Task brief =
Set down word for word the part of the business reading roundup that starts with "From INSEAD: Diversity" and goes on through "bottom line impact.".

Passage given =
From Three Star Leadership: Special Toyota Edition
"Toyota has been a successful company for almost a century. Now they're facing their biggest crisis since the end of World War II. Here are four select articles to help you get your head around the Toyota crisis."

Wally's Comment: Toyota is the big story of the week, so I've put the best articles about their current crisis in a special edition.

From INSEAD: Diversity in the workplace: how it affects the bottom line
"Be it male-female or multi-cultural, diversity is an offshoot of today’s global economy, the workforce more and more reflecting society’s make-up. But with unemployment having increased since the economic crisis, corporate diversity targets - in the developed world, at least- are in jeopardy, with the remaining workforce left largely unmotivated, disillusioned, and prepared to jump ship at the next job offer. How can companies cope? And can maintaining workforce diversity be an asset or a liability to the bottom line in this environment?"

Wally's Comment: The strength of this article is the discussion of bottom line impact.

Available data =

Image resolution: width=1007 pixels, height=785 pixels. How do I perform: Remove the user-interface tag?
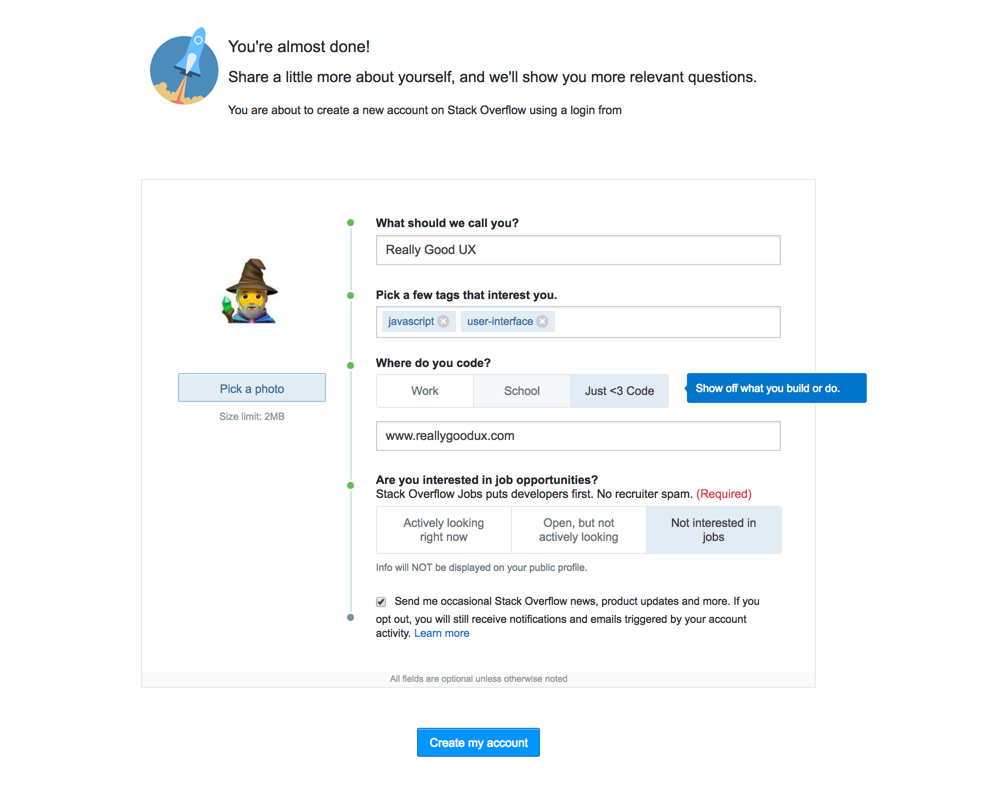542,321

Final result =
From INSEAD: Diversity in the workplace: how it affects the bottom line
"Be it male-female or multi-cultural, diversity is an offshoot of today’s global economy, the workforce more and more reflecting society’s make-up. But with unemployment having increased since the economic crisis, corporate diversity targets - in the developed world, at least- are in jeopardy, with the remaining workforce left largely unmotivated, disillusioned, and prepared to jump ship at the next job offer. How can companies cope? And can maintaining workforce diversity be an asset or a liability to the bottom line in this environment?"

Wally's Comment: The strength of this article is the discussion of bottom line impact.